_Exercise objective_.
Word for word, restate all of the entries.

---- Dataset excerpts

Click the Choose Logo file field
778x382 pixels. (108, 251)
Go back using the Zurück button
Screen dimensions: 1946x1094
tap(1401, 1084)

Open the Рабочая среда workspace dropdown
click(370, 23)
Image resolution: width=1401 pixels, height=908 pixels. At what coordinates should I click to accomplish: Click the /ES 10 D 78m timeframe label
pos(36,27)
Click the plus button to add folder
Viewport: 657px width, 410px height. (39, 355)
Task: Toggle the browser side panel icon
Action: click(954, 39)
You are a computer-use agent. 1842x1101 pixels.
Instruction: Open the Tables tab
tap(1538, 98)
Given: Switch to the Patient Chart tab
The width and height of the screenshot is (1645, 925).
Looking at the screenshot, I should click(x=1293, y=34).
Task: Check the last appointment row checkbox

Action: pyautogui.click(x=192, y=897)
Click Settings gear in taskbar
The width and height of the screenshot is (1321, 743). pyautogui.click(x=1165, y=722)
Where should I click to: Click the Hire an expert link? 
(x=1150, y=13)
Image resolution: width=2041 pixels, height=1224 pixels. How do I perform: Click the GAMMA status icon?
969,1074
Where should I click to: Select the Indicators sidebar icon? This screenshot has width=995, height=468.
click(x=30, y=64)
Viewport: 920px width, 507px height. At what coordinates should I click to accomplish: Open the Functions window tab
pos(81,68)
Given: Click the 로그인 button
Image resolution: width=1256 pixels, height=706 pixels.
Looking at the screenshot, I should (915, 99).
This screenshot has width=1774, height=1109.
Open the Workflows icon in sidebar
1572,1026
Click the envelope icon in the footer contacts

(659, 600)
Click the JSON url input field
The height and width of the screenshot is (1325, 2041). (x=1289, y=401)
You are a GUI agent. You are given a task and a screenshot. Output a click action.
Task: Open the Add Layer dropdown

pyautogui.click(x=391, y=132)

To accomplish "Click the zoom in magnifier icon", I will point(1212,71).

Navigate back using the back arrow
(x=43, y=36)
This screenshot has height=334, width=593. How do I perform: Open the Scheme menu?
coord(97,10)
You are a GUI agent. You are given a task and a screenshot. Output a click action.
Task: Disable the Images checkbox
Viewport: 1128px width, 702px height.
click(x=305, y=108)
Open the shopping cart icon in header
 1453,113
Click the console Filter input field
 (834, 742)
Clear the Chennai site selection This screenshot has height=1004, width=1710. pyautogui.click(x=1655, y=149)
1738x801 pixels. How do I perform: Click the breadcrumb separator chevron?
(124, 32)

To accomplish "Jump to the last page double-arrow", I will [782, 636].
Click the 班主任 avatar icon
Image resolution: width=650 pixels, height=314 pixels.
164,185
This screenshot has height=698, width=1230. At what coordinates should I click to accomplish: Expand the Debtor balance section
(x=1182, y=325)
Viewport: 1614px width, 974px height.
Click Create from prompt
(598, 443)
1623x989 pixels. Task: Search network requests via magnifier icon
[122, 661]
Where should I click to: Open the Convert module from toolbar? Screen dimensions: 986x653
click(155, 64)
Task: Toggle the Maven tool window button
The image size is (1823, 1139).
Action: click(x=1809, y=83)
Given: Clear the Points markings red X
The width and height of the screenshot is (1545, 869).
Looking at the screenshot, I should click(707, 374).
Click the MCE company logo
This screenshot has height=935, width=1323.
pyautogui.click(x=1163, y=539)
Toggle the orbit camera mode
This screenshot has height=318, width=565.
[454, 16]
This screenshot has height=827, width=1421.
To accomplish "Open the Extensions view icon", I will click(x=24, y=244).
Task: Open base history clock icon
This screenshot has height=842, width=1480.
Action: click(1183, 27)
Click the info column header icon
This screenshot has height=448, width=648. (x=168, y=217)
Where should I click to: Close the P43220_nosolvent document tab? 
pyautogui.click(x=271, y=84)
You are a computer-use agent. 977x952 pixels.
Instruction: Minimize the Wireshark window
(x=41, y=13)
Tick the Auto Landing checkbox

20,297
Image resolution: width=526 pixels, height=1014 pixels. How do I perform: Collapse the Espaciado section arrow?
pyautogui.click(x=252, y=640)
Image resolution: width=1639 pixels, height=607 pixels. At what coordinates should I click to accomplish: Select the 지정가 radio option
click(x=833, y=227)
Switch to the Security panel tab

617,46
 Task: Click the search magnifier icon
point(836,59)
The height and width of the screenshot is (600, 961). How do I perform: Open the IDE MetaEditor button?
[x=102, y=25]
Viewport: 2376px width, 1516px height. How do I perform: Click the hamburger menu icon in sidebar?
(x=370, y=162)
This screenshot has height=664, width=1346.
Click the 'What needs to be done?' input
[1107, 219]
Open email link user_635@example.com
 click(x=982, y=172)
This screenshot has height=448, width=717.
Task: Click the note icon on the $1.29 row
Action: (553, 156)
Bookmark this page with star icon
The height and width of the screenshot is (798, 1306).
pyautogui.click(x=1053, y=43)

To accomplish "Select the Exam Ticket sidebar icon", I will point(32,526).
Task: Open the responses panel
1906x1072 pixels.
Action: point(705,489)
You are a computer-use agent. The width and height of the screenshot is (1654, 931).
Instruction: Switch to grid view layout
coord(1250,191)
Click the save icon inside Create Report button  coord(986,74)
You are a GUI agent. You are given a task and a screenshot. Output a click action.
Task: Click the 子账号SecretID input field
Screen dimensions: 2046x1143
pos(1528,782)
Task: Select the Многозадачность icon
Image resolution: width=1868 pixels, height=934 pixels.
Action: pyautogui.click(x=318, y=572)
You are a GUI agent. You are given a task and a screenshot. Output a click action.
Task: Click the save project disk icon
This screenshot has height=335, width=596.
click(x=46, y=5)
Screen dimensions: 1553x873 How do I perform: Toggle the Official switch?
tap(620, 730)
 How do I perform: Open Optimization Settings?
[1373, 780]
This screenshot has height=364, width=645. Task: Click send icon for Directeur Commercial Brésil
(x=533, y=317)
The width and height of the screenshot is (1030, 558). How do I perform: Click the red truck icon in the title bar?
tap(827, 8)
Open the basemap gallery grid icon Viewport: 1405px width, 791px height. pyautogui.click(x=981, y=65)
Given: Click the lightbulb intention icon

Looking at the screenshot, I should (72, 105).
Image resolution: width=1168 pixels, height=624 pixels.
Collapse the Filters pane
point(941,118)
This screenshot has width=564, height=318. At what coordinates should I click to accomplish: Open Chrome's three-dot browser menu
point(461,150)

--------

_Solution to this task_.
Click the Choose Logo file field
778x382 pixels. (108, 251)
Go back using the Zurück button
Screen dimensions: 1946x1094
tap(1401, 1084)

Open the Рабочая среда workspace dropdown
click(370, 23)
Image resolution: width=1401 pixels, height=908 pixels. At what coordinates should I click to accomplish: Click the /ES 10 D 78m timeframe label
pos(36,27)
Click the plus button to add folder
Viewport: 657px width, 410px height. (39, 355)
Task: Toggle the browser side panel icon
Action: click(954, 39)
You are a computer-use agent. 1842x1101 pixels.
Instruction: Open the Tables tab
tap(1538, 98)
Given: Switch to the Patient Chart tab
The width and height of the screenshot is (1645, 925).
Looking at the screenshot, I should click(x=1293, y=34).
Task: Check the last appointment row checkbox

Action: pyautogui.click(x=192, y=897)
Click Settings gear in taskbar
The width and height of the screenshot is (1321, 743). pyautogui.click(x=1165, y=722)
Where should I click to: Click the Hire an expert link? 
(x=1150, y=13)
Image resolution: width=2041 pixels, height=1224 pixels. How do I perform: Click the GAMMA status icon?
969,1074
Where should I click to: Select the Indicators sidebar icon? This screenshot has width=995, height=468.
click(x=30, y=64)
Viewport: 920px width, 507px height. At what coordinates should I click to accomplish: Open the Functions window tab
pos(81,68)
Given: Click the 로그인 button
Image resolution: width=1256 pixels, height=706 pixels.
Looking at the screenshot, I should (915, 99).
This screenshot has width=1774, height=1109.
Open the Workflows icon in sidebar
1572,1026
Click the envelope icon in the footer contacts

(659, 600)
Click the JSON url input field
The height and width of the screenshot is (1325, 2041). (x=1289, y=401)
You are a GUI agent. You are given a task and a screenshot. Output a click action.
Task: Open the Add Layer dropdown

pyautogui.click(x=391, y=132)

To accomplish "Click the zoom in magnifier icon", I will point(1212,71).

Navigate back using the back arrow
(x=43, y=36)
This screenshot has height=334, width=593. How do I perform: Open the Scheme menu?
coord(97,10)
You are a GUI agent. You are given a task and a screenshot. Output a click action.
Task: Disable the Images checkbox
Viewport: 1128px width, 702px height.
click(x=305, y=108)
Open the shopping cart icon in header
 1453,113
Click the console Filter input field
 (834, 742)
Clear the Chennai site selection This screenshot has height=1004, width=1710. pyautogui.click(x=1655, y=149)
1738x801 pixels. How do I perform: Click the breadcrumb separator chevron?
(124, 32)

To accomplish "Jump to the last page double-arrow", I will [782, 636].
Click the 班主任 avatar icon
Image resolution: width=650 pixels, height=314 pixels.
164,185
This screenshot has height=698, width=1230. At what coordinates should I click to accomplish: Expand the Debtor balance section
(x=1182, y=325)
Viewport: 1614px width, 974px height.
Click Create from prompt
(598, 443)
1623x989 pixels. Task: Search network requests via magnifier icon
[122, 661]
Where should I click to: Open the Convert module from toolbar? Screen dimensions: 986x653
click(155, 64)
Task: Toggle the Maven tool window button
The image size is (1823, 1139).
Action: click(x=1809, y=83)
Given: Clear the Points markings red X
The width and height of the screenshot is (1545, 869).
Looking at the screenshot, I should click(707, 374).
Click the MCE company logo
This screenshot has height=935, width=1323.
pyautogui.click(x=1163, y=539)
Toggle the orbit camera mode
This screenshot has height=318, width=565.
[454, 16]
This screenshot has height=827, width=1421.
To accomplish "Open the Extensions view icon", I will click(x=24, y=244).
Task: Open base history clock icon
This screenshot has height=842, width=1480.
Action: click(1183, 27)
Click the info column header icon
This screenshot has height=448, width=648. (x=168, y=217)
Where should I click to: Close the P43220_nosolvent document tab? 
pyautogui.click(x=271, y=84)
You are a computer-use agent. 977x952 pixels.
Instruction: Minimize the Wireshark window
(x=41, y=13)
Tick the Auto Landing checkbox

20,297
Image resolution: width=526 pixels, height=1014 pixels. How do I perform: Collapse the Espaciado section arrow?
pyautogui.click(x=252, y=640)
Image resolution: width=1639 pixels, height=607 pixels. At what coordinates should I click to accomplish: Select the 지정가 radio option
click(x=833, y=227)
Switch to the Security panel tab

617,46
 Task: Click the search magnifier icon
point(836,59)
The height and width of the screenshot is (600, 961). How do I perform: Open the IDE MetaEditor button?
[x=102, y=25]
Viewport: 2376px width, 1516px height. How do I perform: Click the hamburger menu icon in sidebar?
(x=370, y=162)
This screenshot has height=664, width=1346.
Click the 'What needs to be done?' input
[1107, 219]
Open email link user_635@example.com
 click(x=982, y=172)
This screenshot has height=448, width=717.
Task: Click the note icon on the $1.29 row
Action: (553, 156)
Bookmark this page with star icon
The height and width of the screenshot is (798, 1306).
pyautogui.click(x=1053, y=43)

To accomplish "Select the Exam Ticket sidebar icon", I will point(32,526).
Task: Open the responses panel
1906x1072 pixels.
Action: point(705,489)
You are a computer-use agent. The width and height of the screenshot is (1654, 931).
Instruction: Switch to grid view layout
coord(1250,191)
Click the save icon inside Create Report button  coord(986,74)
You are a GUI agent. You are given a task and a screenshot. Output a click action.
Task: Click the 子账号SecretID input field
Screen dimensions: 2046x1143
pos(1528,782)
Task: Select the Многозадачность icon
Image resolution: width=1868 pixels, height=934 pixels.
Action: pyautogui.click(x=318, y=572)
You are a GUI agent. You are given a task and a screenshot. Output a click action.
Task: Click the save project disk icon
This screenshot has height=335, width=596.
click(x=46, y=5)
Screen dimensions: 1553x873 How do I perform: Toggle the Official switch?
tap(620, 730)
 How do I perform: Open Optimization Settings?
[1373, 780]
This screenshot has height=364, width=645. Task: Click send icon for Directeur Commercial Brésil
(x=533, y=317)
The width and height of the screenshot is (1030, 558). How do I perform: Click the red truck icon in the title bar?
tap(827, 8)
Open the basemap gallery grid icon Viewport: 1405px width, 791px height. pyautogui.click(x=981, y=65)
Given: Click the lightbulb intention icon

Looking at the screenshot, I should (72, 105).
Image resolution: width=1168 pixels, height=624 pixels.
Collapse the Filters pane
point(941,118)
This screenshot has width=564, height=318. At what coordinates should I click to accomplish: Open Chrome's three-dot browser menu
point(461,150)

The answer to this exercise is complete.